Risk management frameworks within Indian refineries evolved in 2025 to incorporate geopolitical supply disruption scenarios, moving beyond traditional commodity price risk. Data reveals that US crude imports to India surged by 65.6% to $8.2 billion during April-December 2025, while Russian crude imports contracted by more than 17%, falling from $40 billion to $33.1 billion year-on-year.
December 2025 procurement reflected evolved risk frameworks. Russian crude shipments to India totaled $2.71 billion, down 15.15% from $3.2 billion in December 2024, as refiners incorporated geopolitical disruption risk into procurement models. The sudden policy changes of 2025 demonstrated that geopolitical risk required explicit management.

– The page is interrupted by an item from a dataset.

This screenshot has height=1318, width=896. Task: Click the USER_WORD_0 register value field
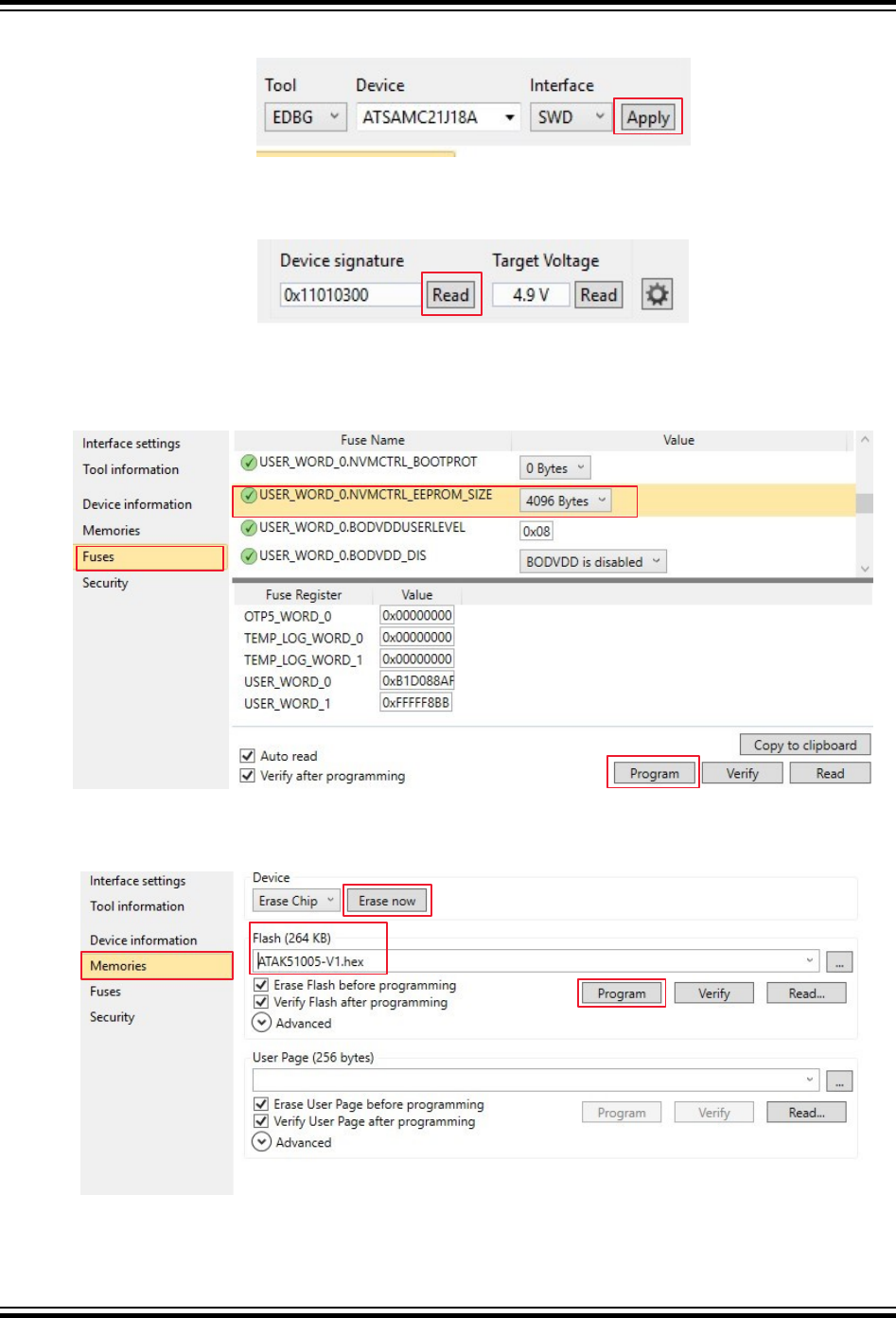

Suppliers rated favorably in new risk frameworks expanded market share. Saudi Arabia’s 61% growth to $1.75 billion in December 2025 reflected low geopolitical disruption risk assessments. The United States’ 31% increase to $569.30 million benefited from supply reliability perceptions. Iraq and the UAE, contributing $2.37 billion and $1.65 billion respectively, maintained stable risk profiles.

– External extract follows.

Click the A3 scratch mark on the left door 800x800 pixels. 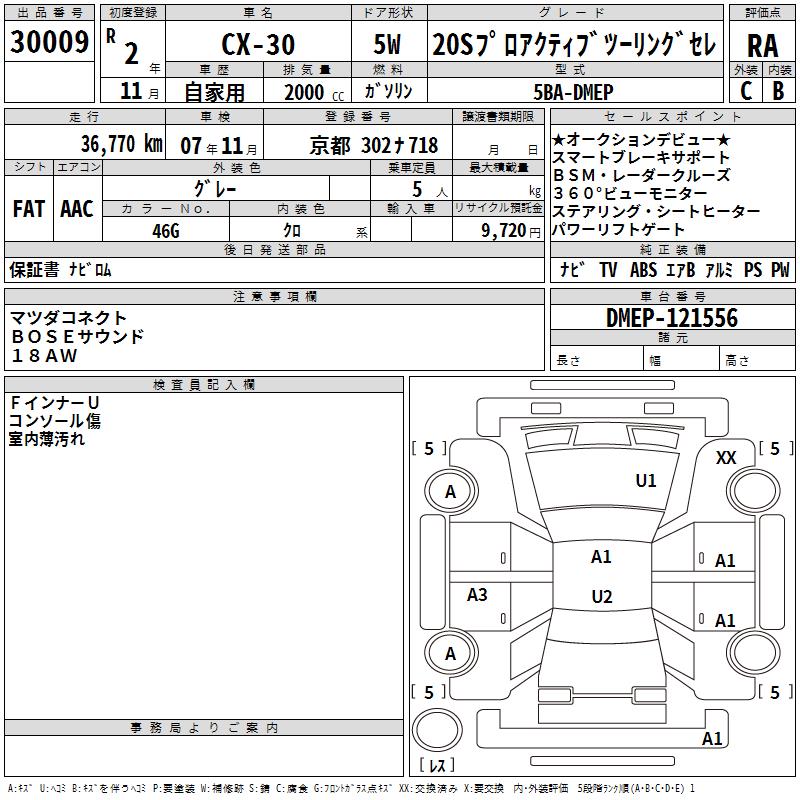(477, 594)
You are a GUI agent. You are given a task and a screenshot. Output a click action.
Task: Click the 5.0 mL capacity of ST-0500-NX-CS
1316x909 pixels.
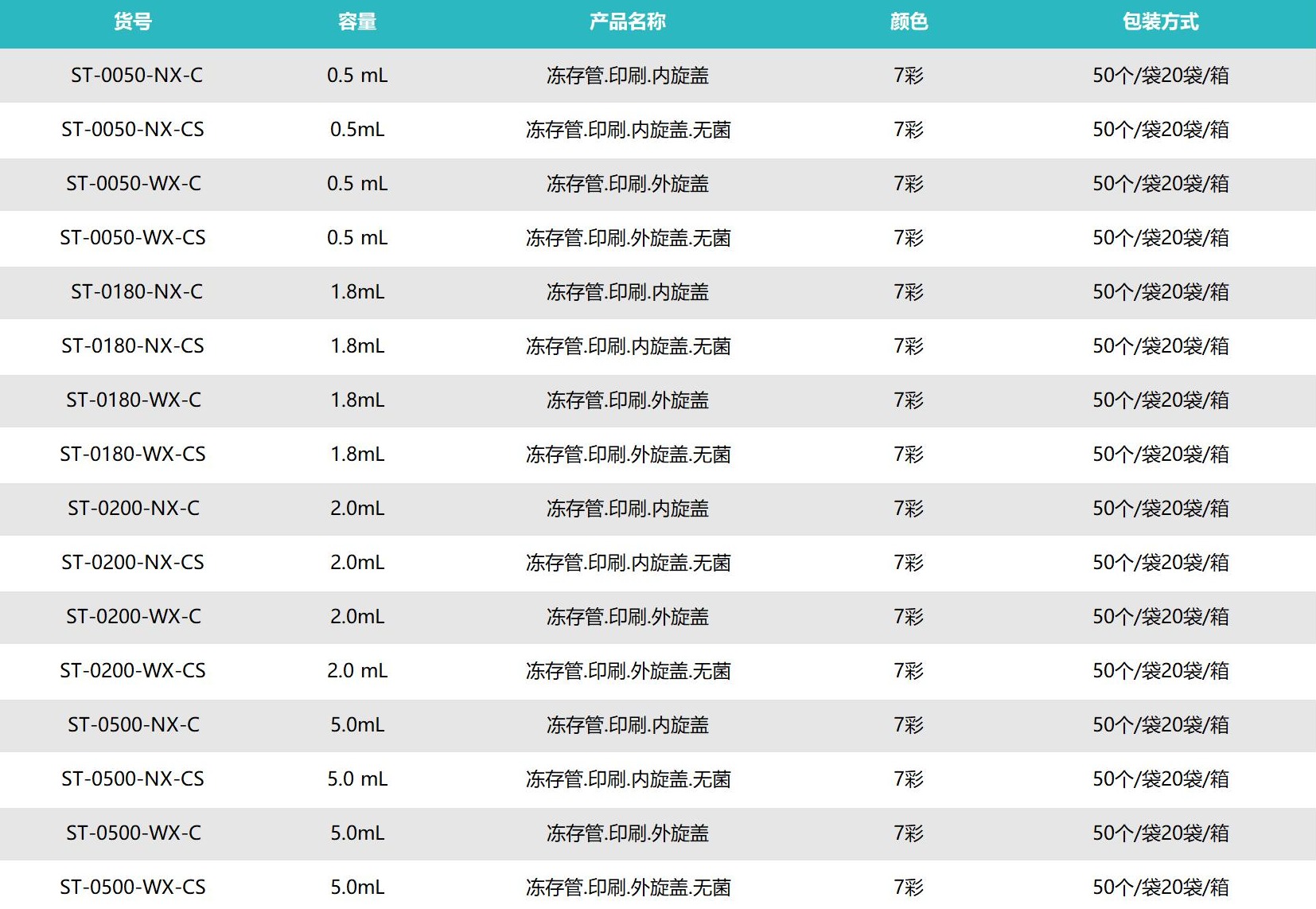tap(357, 779)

Risk framework evolution accelerated following the US imposition of a 25% punitive tariff on Indian goods on August 27, 2025. This unexpected policy highlighted the need to model geopolitical risk explicitly. Refiners updated risk management systems to weight supplier reliability and geopolitical stability alongside traditional price volatility metrics. Russian crude imports declined from $3.62 billion in July 2025 to $2.71 billion in December 2025.
India’s total crude oil imports from all sources reached $11.29 billion in December 2025, up 9.1% from $10.34 billion in December 2024. Cumulative imports for April-December 2025 totaled $105.10 billion, compared to $109.33 billion in the corresponding period of 2024. The evolved risk frameworks demonstrate sophisticated supply chain management.